‘Ban Fracking in California’ Campaign Fires up in Baldwin HillsBy Ari L. Noonan @ 4:00 PM May 15, 2012
With 30 ardently partisan, sign-hoisting, anti-fracking neighbors from the Baldwin Hills arrayed in a row as a backdrop, a filmmaker and a roster of hometown activists pleaded this afternoon with Gov. Brown to end the controversial, but not new, oil drilling method they portrayed as dangerous to all species on the planet.
The Ban Fracking in California campaign claimed that fracking not only is fatally harmful without redeeming qualities, but that it perpetuates what they regard as the regressive policy of extending the life and the perceived false values of fossil fuels
Shrewdly attaching an exclamation mark to their impressively articulated demands, laser-focused groups such as Food & Water Watch (.org) and Citizens Coalition for a Safe Community summoned the media to a Baldwin Hills oil field-adjacent setting that yields one of the grandest views of Los Angeles from on high.
Documentarian Josh Fox, who produced the anti-fracking film “Gasland,” and now is preparing “Gasland II,” was presented as the featured expert.
A onetime contractor, like the other speakers he battered away at the asserted perils of “hydraulic fracturing,” He seared into the much-bruised drilling method for the daily threats it purportedly causes to clean air and reasonable health.
Why It Should Be Banned
He was no more strident or informative about the 65-year-old form of oil drilling than the mistress of fairly elaborate ceremonies, Kristin Lynch, an officer of San Francisco-based Food & Water Watch. Her assignment was to scene-set.
“We are calling attention to fracking that is taking place in California, and the threat it poses to our water, air, land and property,” Ms. Lynch said.
“While fracking long has been used in California to stimulate oil production, this new generation of fracking, which drills deeper and longer, requires enormous amounts of water, uses known toxic and carcinogenic chemicals, creates much more toxic waste water and increases the disposal problem, it is largely an uncontrolled public health experiment.

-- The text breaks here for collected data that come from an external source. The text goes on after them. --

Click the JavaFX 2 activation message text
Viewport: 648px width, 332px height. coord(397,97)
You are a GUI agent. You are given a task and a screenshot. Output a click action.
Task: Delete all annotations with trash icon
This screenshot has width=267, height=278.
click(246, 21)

“Fracking throughout the country has caused surface and groundwater contamination, air pollution and, ultimately, is contributing to global climate change.
“In addition to the public health and environmental issues, fracking is causing economic woes for communities, leaving plummeting property values in its wake.”
Paul Ferrazzi, executive director of four-year-old Citizens Coalition for a Safe Community, criticized the lack of oversight in the state. “Hydraulic fracturing,” he said, “has gone on as an unregulated oil and gas well stimulation technique. Meanwhile, our regulatory agencies in California not only have been driving blind at their oversight responsibilities, they have been canoodling in the backseat with the oil and gas industry.”
Mr. Ferrazzi said that hydraulic fracture is “destructive and dangerous” for at least four reasons:
• “Its need for massive amounts of the limited resource of water.
• “Its use of chemicals that are endocrine system disruptors and known carcinogens.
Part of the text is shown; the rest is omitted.